Diet, Exercise and Other Issues

Nerd Fitness posted "Why Exercise is the Least Important Part of the Equation", where Steve argues that getting your diet in line is the necessary first step to health and weight loss, in part because you're going to eat anyway, so eating something different is a small change.

Of course I understand and agree. I can show you my first year of documented weight loss, point out when I started doing Couch to 5K and when I ran walked a 5K, and note that the close-to-straight-line of 1 lb/week doesn't change.

Let's do that.


That red line is what's important. I started running at about day 170 and did the 5K at about 250. Maybe later. I can look it up if it's that important, but the key is, there's no dip in that trend line where I started and stopped "running". It was good for me, I'm glad I did it and need to do more, but it had zero to do with weight loss.

So, what did affect that weight loss?

Dunno for sure.

I have theories, sure, but I can't prove anything. Here's what it wasn't: Food Intake. For years, I only ate dinner. I ate it late, and soon after, I crashed out from exhaustion. Somewhere about six years ago, I started making sure I had lunch, storing a bunch of microwave meals in the office fridge just to make sure. I now do something similar with breakfast, too, and both those changes occurred several years before I started.

That's two of three daily meals that didn't change, and as I didn't try to force any diet changes on my family (and doubt it would've worked if I had tried), the third meal can't be counted as significantly different.
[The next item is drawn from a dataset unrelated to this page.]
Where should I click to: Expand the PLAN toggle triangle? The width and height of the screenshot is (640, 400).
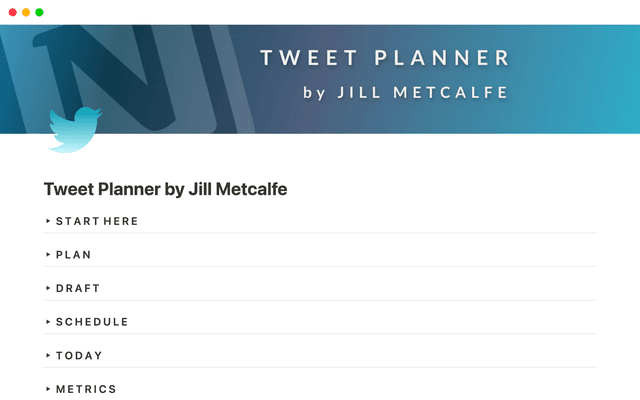[48, 255]
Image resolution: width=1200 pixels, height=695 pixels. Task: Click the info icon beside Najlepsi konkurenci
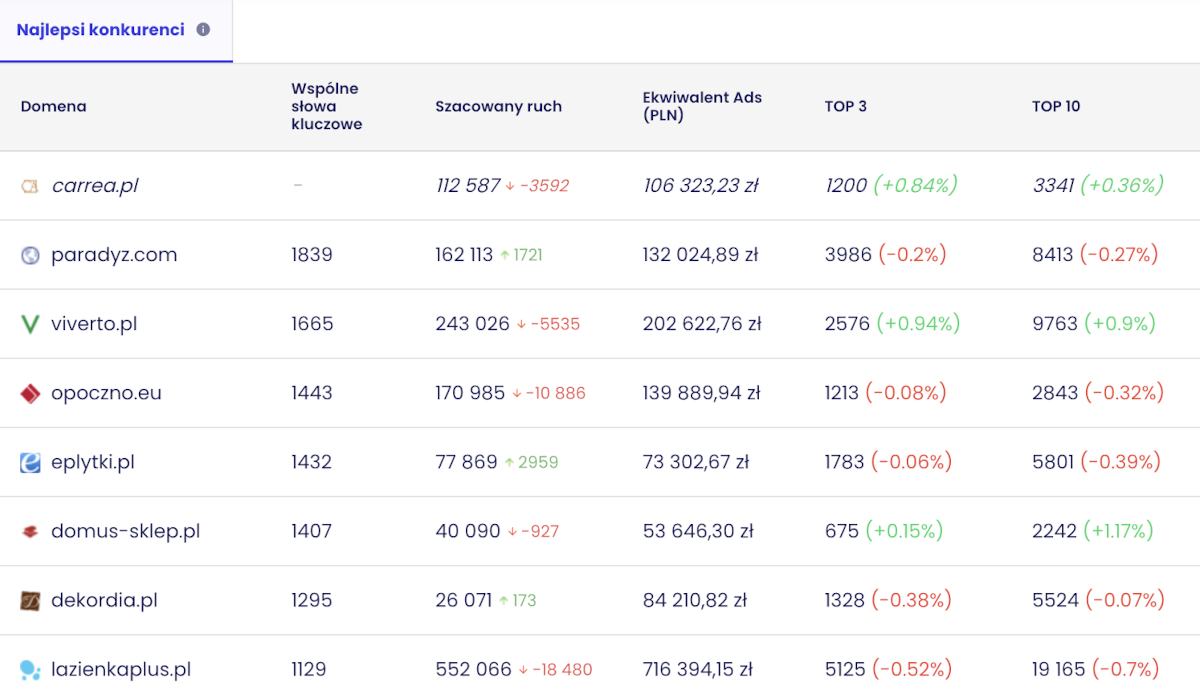pos(203,30)
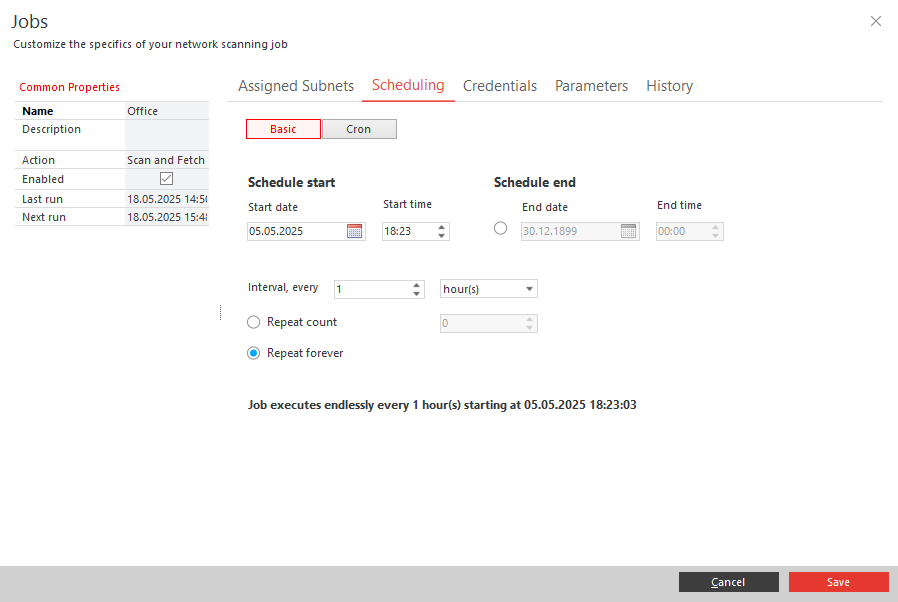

I say Diet Coke instead of diet cola because,
as the pic above shows, it truly was my drink,
from 1987 to 2011.
Honestly, I did two things that I credit for my weight loss:
  • I stopped drinking Diet Coke and started controlling caffeine intake
  • I started plotting my weight
The plot is shown above. The idea came from The Hacker's Diet, which I had heard of before but really understood enough to try after reading (part of) Tim Ferriss' Four Hour Body. I had no real expectation of change, but had a desire to familiarize myself with the statistical programming language, R, and needed an excuse and data set to do so. Once I had everything in place and started watching the numbers, I intentionally avoided making too many changes in the rest of my life, just to see how long the one pound a week drop would last.

The significant change is when I stopped drinking Diet Coke, and because there's so much involved there, I'm not sure what the significant parts are.

The first thing it might relate to goes to insulin. Theory goes, just like you're tricking your tongue with the sweet-but-not-sugar artificial sweeteners, you might be tricking your pancreas. All that insulin is created, doesn't find any real sweets to handle, so it goes crazy on whatever else you might have around. This is not widely accepted, as this LiveStrong article shows. Another LiveStrong article on diet cola shows that the effect of stopping varies wildly between people.

Let me introduce a vicious circle: You're exhausted, so you drink caffeinated beverages. You drink caffeinated beverages, so you sleep poorly. You sleep poorly, so you're exhausted. I lived in that cycle for years. It took a lot to get me to sleep, but when I slept, I slept so hard that, I'm told, all of my kids danced on my head while I slept. They were toddlers at the time, but still. Add to this hormonal and decision-making changes, you'll see the problem.

I've mostly switched to just drinking coffee and water — "Don't drink calories", Tim Ferriss wrote —  and not being dehydrated might be a factor, too. Plus maybe something else. I don't know.

Anyway, the 280 lb guy I used to be was just a switch away from Diet Coke to being the 213 lb guy I am today. There's diet switches I should do — the food that's easiest for me to eat at work is the easiest for me to buy a month at a time, decreasing my cognitive load, but not best food for me to eat every workday — but I doubt those changes would've meant much before I stopped drinking Diet Coke.